─── EXCERPTED DATA ───
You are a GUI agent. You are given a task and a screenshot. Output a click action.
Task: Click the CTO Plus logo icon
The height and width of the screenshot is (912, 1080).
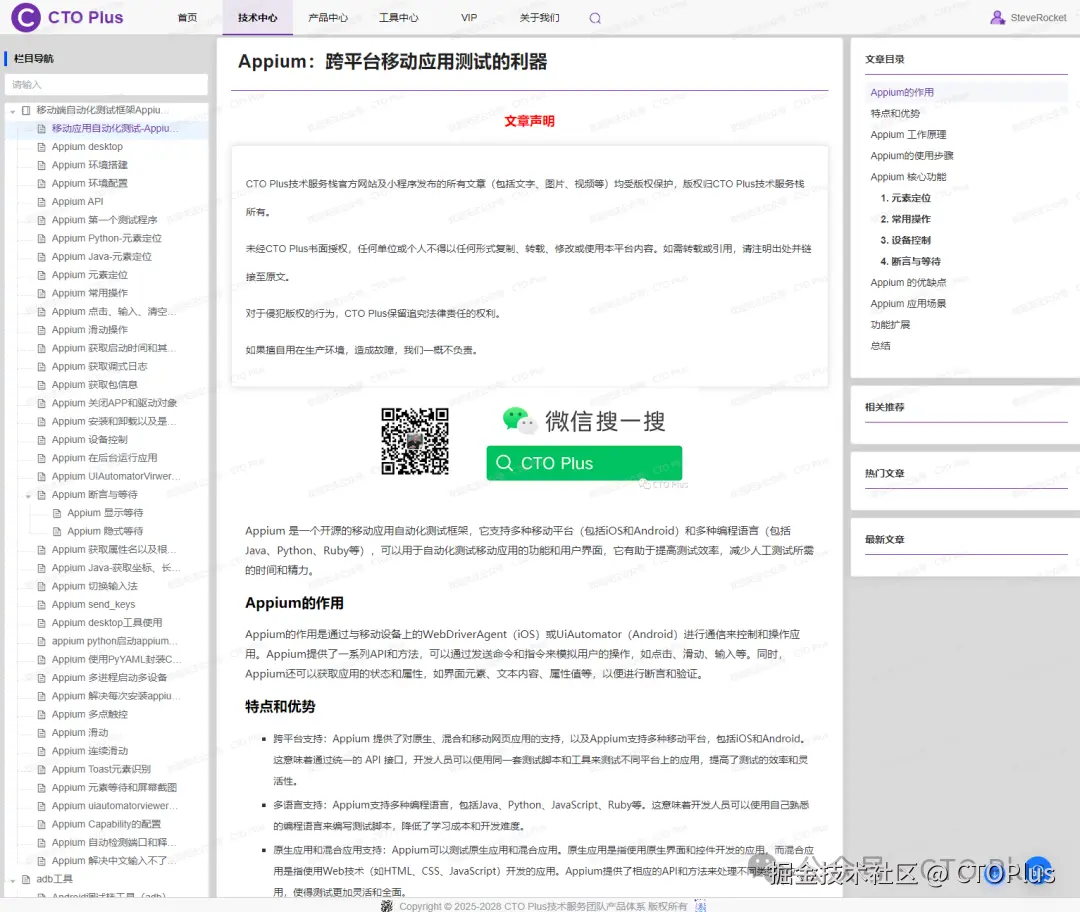tap(25, 18)
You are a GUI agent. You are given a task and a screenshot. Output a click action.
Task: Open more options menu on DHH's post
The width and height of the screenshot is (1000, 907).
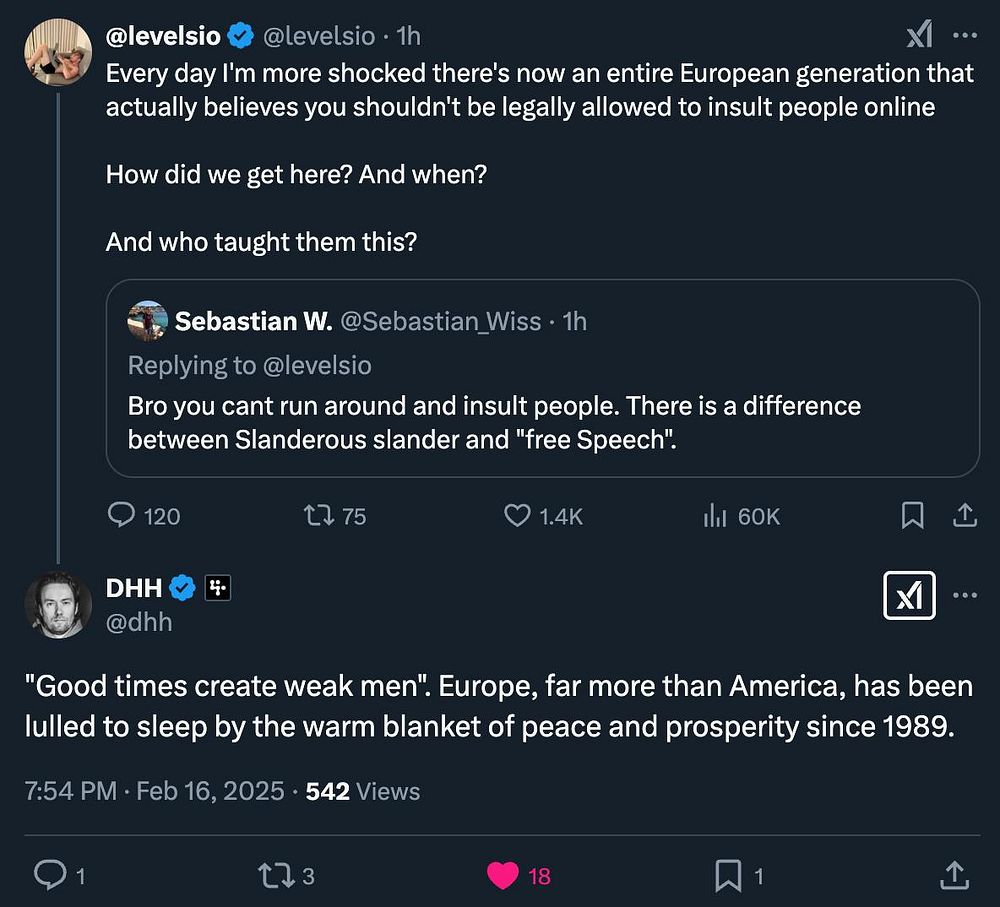[x=964, y=596]
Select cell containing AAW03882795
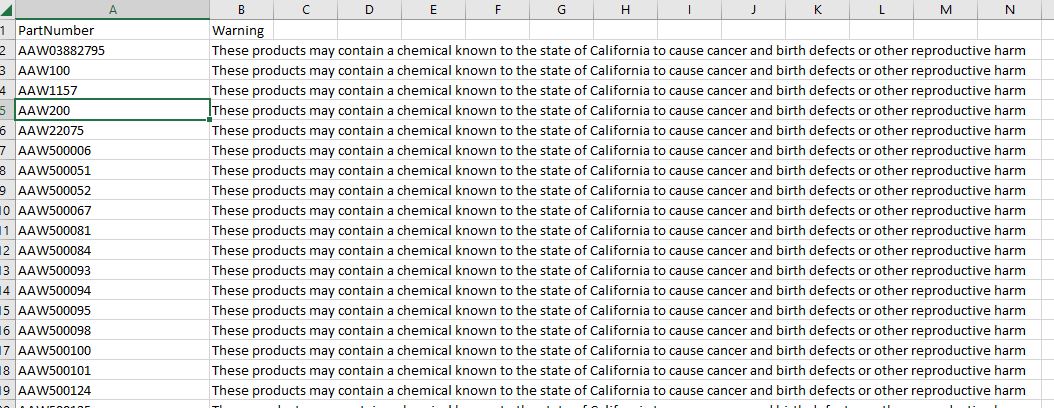 pos(112,50)
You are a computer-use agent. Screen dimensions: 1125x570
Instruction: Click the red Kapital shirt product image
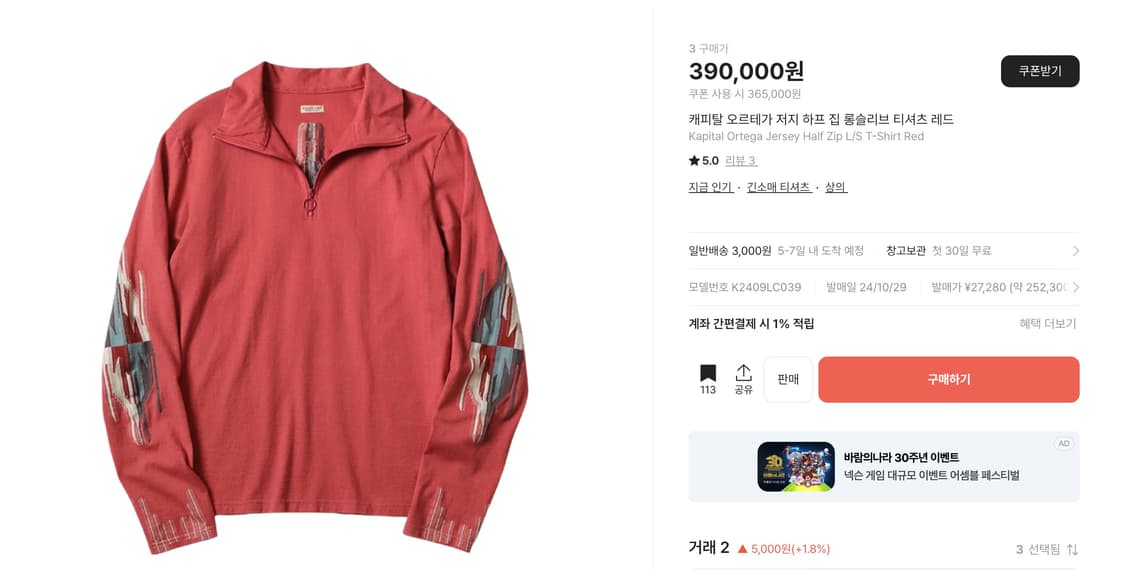(316, 309)
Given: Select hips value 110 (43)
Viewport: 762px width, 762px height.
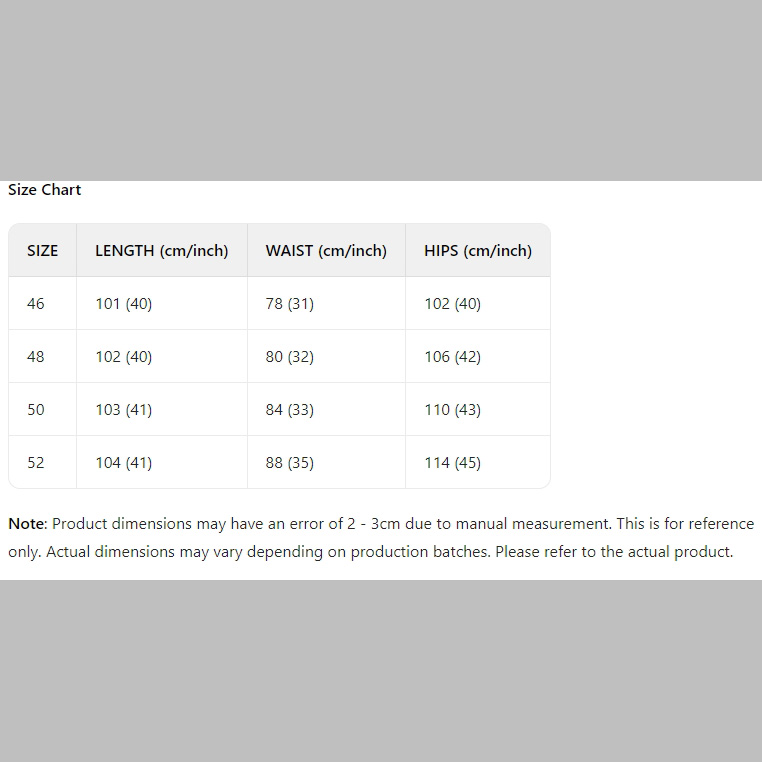Looking at the screenshot, I should 453,410.
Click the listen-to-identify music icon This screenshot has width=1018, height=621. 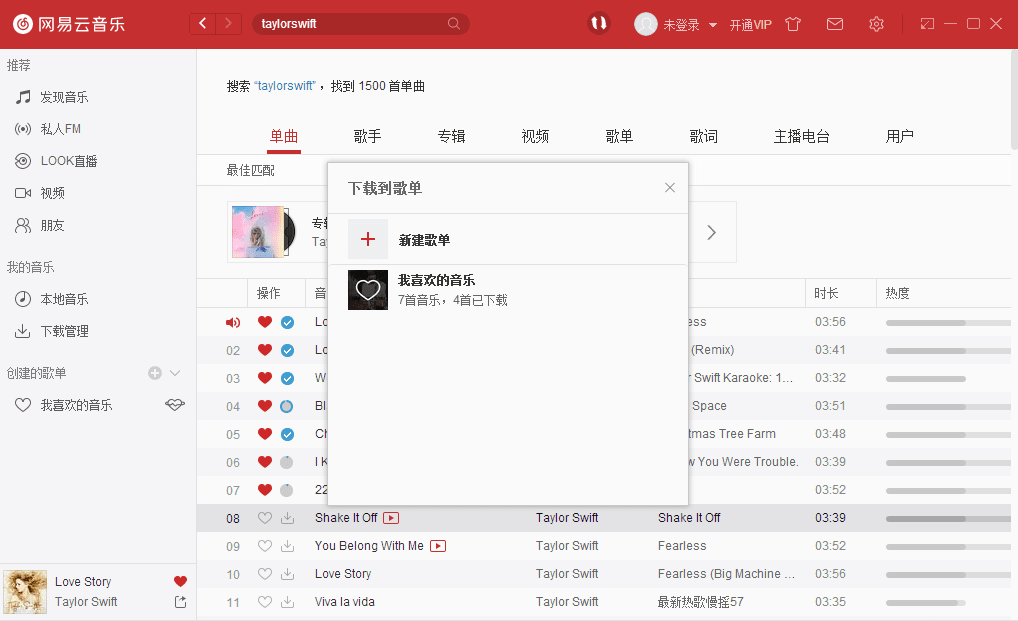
───
When the line containing "Given: Select hips value 110 (43)" is reached, write out that line and each one after it exactly, ending with the last line of the records; pictures are not copied.

Given: Select hips value 110 (43)
Viewport: 762px width, 762px height.
Looking at the screenshot, I should 453,410.
Click the listen-to-identify music icon This screenshot has width=1018, height=621. 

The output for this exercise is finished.